A URL shortener with three moving parts:

  • A store that remembers which short code points to which long URL.
  • A code generator that turns a counter into a compact, URL-safe string like b or Cx.
  • Two functions - shorten() and resolve() - that tie it together: give it a long URL, get a short code; give it the code, get the URL back.

We'll finish with a tiny command loop so you can type URLs at it and watch it answer, plus a clear list of where to take it next.

The stack

Plain Python, standard library only. No frameworks, no database, no pip install. The whole thing fits in one file and lives in memory while it runs. That's deliberate - the point is to see the mechanism naked, with nothing hiding it.

This runs in your browser

Every code block in this project has a Run button. You don't install anything, you don't open a terminal - you read a few lines, press Run, and see the output right there on the page. Each block is self-contained, so you can run them in any order and re-run them as much as you like.
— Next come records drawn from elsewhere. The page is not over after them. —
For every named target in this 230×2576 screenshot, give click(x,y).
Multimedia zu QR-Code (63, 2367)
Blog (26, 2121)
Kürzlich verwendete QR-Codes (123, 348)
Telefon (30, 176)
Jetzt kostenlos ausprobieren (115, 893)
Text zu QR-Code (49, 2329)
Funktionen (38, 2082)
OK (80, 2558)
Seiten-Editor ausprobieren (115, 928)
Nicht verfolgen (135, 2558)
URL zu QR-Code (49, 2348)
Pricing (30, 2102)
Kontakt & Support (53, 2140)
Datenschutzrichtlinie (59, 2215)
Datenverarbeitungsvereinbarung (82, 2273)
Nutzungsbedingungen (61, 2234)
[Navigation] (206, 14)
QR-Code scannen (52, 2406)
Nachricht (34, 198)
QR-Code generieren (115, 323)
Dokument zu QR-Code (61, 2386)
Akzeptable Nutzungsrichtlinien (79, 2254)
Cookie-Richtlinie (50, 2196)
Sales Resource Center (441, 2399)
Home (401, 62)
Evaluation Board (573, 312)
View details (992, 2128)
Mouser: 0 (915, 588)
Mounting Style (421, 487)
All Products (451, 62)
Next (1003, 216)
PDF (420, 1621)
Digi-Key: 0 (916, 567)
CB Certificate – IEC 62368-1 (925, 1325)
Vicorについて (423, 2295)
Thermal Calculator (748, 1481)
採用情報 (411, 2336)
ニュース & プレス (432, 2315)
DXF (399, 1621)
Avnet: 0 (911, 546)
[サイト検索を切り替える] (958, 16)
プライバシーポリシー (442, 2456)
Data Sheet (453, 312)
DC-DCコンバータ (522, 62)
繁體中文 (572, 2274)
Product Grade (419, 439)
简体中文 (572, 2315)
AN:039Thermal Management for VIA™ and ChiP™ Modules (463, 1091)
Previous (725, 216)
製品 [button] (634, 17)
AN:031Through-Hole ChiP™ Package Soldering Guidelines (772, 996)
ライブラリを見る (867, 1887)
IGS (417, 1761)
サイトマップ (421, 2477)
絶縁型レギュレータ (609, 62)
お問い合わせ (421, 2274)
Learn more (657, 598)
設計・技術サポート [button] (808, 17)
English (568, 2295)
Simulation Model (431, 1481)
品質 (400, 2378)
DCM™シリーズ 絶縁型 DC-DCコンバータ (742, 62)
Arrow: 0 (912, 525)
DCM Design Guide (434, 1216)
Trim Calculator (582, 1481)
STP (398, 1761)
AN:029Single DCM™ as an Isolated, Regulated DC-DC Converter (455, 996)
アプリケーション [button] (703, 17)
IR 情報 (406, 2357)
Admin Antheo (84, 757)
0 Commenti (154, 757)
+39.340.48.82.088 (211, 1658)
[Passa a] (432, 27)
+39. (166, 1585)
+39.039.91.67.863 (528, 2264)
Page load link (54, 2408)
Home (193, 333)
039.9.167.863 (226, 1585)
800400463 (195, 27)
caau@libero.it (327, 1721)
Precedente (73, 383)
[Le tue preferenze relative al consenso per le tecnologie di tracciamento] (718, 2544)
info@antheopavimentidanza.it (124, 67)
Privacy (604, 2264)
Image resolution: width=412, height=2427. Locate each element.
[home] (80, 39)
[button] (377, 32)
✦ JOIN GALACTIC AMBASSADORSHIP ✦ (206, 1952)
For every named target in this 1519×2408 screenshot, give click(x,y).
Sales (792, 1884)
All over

When you're ready to take it off the page and onto your own machine, the last phase shows you exactly how.

Rough time

About 45 minutes to an hour if you run every block and read along. Less if you're quick; more if you stop to poke at the code, which I'd encourage.

What you'll learn

  • How a lookup table (a dictionary) becomes the heart of a real service.
  • Base62 encoding - how to squeeze a plain number into a short string of letters and digits, and why that's how short codes stay short.
  • Why a sequential counter beats random codes for a first version.
  • How to handle the awkward cases: an unknown code, the same URL submitted twice.
  • How to wrap working logic in a small interface people can actually use.

How the phases fit together

graph LR
  A[Phase 1: data model] --> B[Phase 2: short codes]
  B --> C[Phase 3: shorten + resolve]
  C --> D[Phase 4: CLI + next steps]

Each phase ends with a working piece. By the end they're one program. Let's start with the simplest version of the idea that still earns the name.